Collection entries:

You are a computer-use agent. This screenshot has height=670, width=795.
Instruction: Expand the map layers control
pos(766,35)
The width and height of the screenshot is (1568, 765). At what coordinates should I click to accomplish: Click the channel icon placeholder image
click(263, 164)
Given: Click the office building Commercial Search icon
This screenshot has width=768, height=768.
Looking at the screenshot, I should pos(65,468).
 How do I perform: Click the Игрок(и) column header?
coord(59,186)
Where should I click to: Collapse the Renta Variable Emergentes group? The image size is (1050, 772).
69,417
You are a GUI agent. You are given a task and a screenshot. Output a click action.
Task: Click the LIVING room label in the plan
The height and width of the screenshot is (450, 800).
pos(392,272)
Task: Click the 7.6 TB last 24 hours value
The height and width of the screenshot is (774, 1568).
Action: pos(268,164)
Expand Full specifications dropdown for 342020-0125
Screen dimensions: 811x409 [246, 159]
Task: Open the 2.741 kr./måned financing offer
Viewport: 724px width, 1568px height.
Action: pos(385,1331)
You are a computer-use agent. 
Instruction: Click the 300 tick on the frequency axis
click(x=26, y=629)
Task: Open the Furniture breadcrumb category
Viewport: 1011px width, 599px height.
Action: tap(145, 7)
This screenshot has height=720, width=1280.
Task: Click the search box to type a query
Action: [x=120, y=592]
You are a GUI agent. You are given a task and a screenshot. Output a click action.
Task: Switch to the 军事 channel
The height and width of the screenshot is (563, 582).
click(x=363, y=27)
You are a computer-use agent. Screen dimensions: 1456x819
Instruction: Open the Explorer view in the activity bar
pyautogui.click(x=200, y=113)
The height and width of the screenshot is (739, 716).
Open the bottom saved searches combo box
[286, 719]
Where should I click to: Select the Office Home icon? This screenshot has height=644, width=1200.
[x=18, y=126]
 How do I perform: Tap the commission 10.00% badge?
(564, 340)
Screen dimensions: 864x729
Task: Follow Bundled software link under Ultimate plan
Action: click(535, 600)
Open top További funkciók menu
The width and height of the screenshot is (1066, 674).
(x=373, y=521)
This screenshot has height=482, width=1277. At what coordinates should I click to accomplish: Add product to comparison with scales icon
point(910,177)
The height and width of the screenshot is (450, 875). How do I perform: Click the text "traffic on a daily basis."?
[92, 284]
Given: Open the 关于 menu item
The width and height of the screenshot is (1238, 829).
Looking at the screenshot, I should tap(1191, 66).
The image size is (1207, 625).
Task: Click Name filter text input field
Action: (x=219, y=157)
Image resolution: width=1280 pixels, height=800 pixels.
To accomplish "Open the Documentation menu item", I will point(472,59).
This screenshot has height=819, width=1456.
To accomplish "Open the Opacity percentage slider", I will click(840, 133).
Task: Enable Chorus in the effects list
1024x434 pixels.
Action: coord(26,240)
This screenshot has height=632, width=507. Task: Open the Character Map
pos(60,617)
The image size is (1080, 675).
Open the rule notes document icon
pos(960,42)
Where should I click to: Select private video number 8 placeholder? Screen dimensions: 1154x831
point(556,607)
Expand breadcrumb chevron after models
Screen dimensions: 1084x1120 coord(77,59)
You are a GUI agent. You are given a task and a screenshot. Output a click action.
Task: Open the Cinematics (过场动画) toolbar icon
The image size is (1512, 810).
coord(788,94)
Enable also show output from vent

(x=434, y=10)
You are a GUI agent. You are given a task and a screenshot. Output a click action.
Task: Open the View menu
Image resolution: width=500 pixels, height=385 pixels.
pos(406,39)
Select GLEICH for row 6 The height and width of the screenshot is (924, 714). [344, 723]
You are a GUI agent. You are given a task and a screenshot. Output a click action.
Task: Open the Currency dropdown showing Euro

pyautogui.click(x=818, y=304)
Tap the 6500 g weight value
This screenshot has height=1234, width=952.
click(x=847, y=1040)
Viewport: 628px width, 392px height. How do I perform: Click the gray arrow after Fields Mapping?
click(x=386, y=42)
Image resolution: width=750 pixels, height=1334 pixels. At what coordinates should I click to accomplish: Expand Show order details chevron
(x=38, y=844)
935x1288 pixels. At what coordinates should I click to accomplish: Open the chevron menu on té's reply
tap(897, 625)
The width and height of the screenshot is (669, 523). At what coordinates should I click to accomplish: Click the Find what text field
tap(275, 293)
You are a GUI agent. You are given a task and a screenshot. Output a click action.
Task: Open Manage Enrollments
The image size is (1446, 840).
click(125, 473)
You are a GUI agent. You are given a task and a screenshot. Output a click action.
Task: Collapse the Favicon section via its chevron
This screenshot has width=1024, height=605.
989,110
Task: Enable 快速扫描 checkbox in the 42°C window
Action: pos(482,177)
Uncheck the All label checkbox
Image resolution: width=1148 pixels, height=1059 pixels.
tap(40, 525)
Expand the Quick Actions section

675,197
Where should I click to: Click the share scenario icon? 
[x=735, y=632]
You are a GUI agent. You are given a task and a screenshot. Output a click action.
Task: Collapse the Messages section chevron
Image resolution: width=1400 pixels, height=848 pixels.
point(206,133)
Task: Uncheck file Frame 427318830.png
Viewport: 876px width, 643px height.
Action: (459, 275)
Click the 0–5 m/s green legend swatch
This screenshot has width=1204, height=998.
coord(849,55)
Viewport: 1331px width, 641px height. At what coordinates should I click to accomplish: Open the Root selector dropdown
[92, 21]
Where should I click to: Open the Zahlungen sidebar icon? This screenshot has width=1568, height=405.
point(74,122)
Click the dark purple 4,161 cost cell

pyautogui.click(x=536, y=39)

*Stated task*.
Rewrite all of the items above, substituting "Window" for each occurrence of "Viewport" and leaving every other character untouched.

*Task answer*.
You are a computer-use agent. This screenshot has height=670, width=795.
Instruction: Expand the map layers control
pos(766,35)
The width and height of the screenshot is (1568, 765). At what coordinates should I click to accomplish: Click the channel icon placeholder image
click(263, 164)
Given: Click the office building Commercial Search icon
This screenshot has width=768, height=768.
Looking at the screenshot, I should pos(65,468).
 How do I perform: Click the Игрок(и) column header?
coord(59,186)
Where should I click to: Collapse the Renta Variable Emergentes group? The image size is (1050, 772).
69,417
You are a GUI agent. You are given a task and a screenshot. Output a click action.
Task: Click the LIVING room label in the plan
The height and width of the screenshot is (450, 800).
pos(392,272)
Task: Click the 7.6 TB last 24 hours value
The height and width of the screenshot is (774, 1568).
Action: pos(268,164)
Expand Full specifications dropdown for 342020-0125
Screen dimensions: 811x409 [246, 159]
Task: Open the 2.741 kr./måned financing offer
Window: 724px width, 1568px height.
Action: pos(385,1331)
You are a computer-use agent. 
Instruction: Click the 300 tick on the frequency axis
click(x=26, y=629)
Task: Open the Furniture breadcrumb category
Window: 1011px width, 599px height.
Action: tap(145, 7)
This screenshot has height=720, width=1280.
Task: Click the search box to type a query
Action: [x=120, y=592]
You are a GUI agent. You are given a task and a screenshot. Output a click action.
Task: Switch to the 军事 channel
The height and width of the screenshot is (563, 582).
click(x=363, y=27)
You are a computer-use agent. Screen dimensions: 1456x819
Instruction: Open the Explorer view in the activity bar
pyautogui.click(x=200, y=113)
The height and width of the screenshot is (739, 716).
Open the bottom saved searches combo box
[286, 719]
Where should I click to: Select the Office Home icon? This screenshot has height=644, width=1200.
[x=18, y=126]
 How do I perform: Tap the commission 10.00% badge?
(564, 340)
Screen dimensions: 864x729
Task: Follow Bundled software link under Ultimate plan
Action: click(535, 600)
Open top További funkciók menu
The width and height of the screenshot is (1066, 674).
(x=373, y=521)
This screenshot has height=482, width=1277. At what coordinates should I click to accomplish: Add product to comparison with scales icon
point(910,177)
The height and width of the screenshot is (450, 875). How do I perform: Click the text "traffic on a daily basis."?
[92, 284]
Given: Open the 关于 menu item
The width and height of the screenshot is (1238, 829).
Looking at the screenshot, I should tap(1191, 66).
The image size is (1207, 625).
Task: Click Name filter text input field
Action: (x=219, y=157)
Image resolution: width=1280 pixels, height=800 pixels.
To accomplish "Open the Documentation menu item", I will point(472,59).
This screenshot has height=819, width=1456.
To accomplish "Open the Opacity percentage slider", I will click(840, 133).
Task: Enable Chorus in the effects list
1024x434 pixels.
Action: coord(26,240)
This screenshot has height=632, width=507. Task: Open the Character Map
pos(60,617)
The image size is (1080, 675).
Open the rule notes document icon
pos(960,42)
Where should I click to: Select private video number 8 placeholder? Screen dimensions: 1154x831
point(556,607)
Expand breadcrumb chevron after models
Screen dimensions: 1084x1120 coord(77,59)
You are a GUI agent. You are given a task and a screenshot. Output a click action.
Task: Open the Cinematics (过场动画) toolbar icon
The image size is (1512, 810).
coord(788,94)
Enable also show output from vent

(x=434, y=10)
You are a GUI agent. You are given a task and a screenshot. Output a click action.
Task: Open the View menu
Image resolution: width=500 pixels, height=385 pixels.
pos(406,39)
Select GLEICH for row 6 The height and width of the screenshot is (924, 714). [344, 723]
You are a GUI agent. You are given a task and a screenshot. Output a click action.
Task: Open the Currency dropdown showing Euro

pyautogui.click(x=818, y=304)
Tap the 6500 g weight value
This screenshot has height=1234, width=952.
click(x=847, y=1040)
Window: 628px width, 392px height. How do I perform: Click the gray arrow after Fields Mapping?
click(x=386, y=42)
Image resolution: width=750 pixels, height=1334 pixels. At what coordinates should I click to accomplish: Expand Show order details chevron
(x=38, y=844)
935x1288 pixels. At what coordinates should I click to accomplish: Open the chevron menu on té's reply
tap(897, 625)
The width and height of the screenshot is (669, 523). At what coordinates should I click to accomplish: Click the Find what text field
tap(275, 293)
You are a GUI agent. You are given a task and a screenshot. Output a click action.
Task: Open Manage Enrollments
The image size is (1446, 840).
click(125, 473)
You are a GUI agent. You are given a task and a screenshot. Output a click action.
Task: Collapse the Favicon section via its chevron
This screenshot has width=1024, height=605.
989,110
Task: Enable 快速扫描 checkbox in the 42°C window
Action: pos(482,177)
Uncheck the All label checkbox
Image resolution: width=1148 pixels, height=1059 pixels.
tap(40, 525)
Expand the Quick Actions section

675,197
Where should I click to: Click the share scenario icon? 
[x=735, y=632]
You are a GUI agent. You are given a task and a screenshot. Output a click action.
Task: Collapse the Messages section chevron
Image resolution: width=1400 pixels, height=848 pixels.
point(206,133)
Task: Uncheck file Frame 427318830.png
Window: 876px width, 643px height.
Action: (459, 275)
Click the 0–5 m/s green legend swatch
This screenshot has width=1204, height=998.
coord(849,55)
Window: 1331px width, 641px height. At what coordinates should I click to accomplish: Open the Root selector dropdown
[92, 21]
Where should I click to: Open the Zahlungen sidebar icon? This screenshot has width=1568, height=405.
point(74,122)
Click the dark purple 4,161 cost cell

pyautogui.click(x=536, y=39)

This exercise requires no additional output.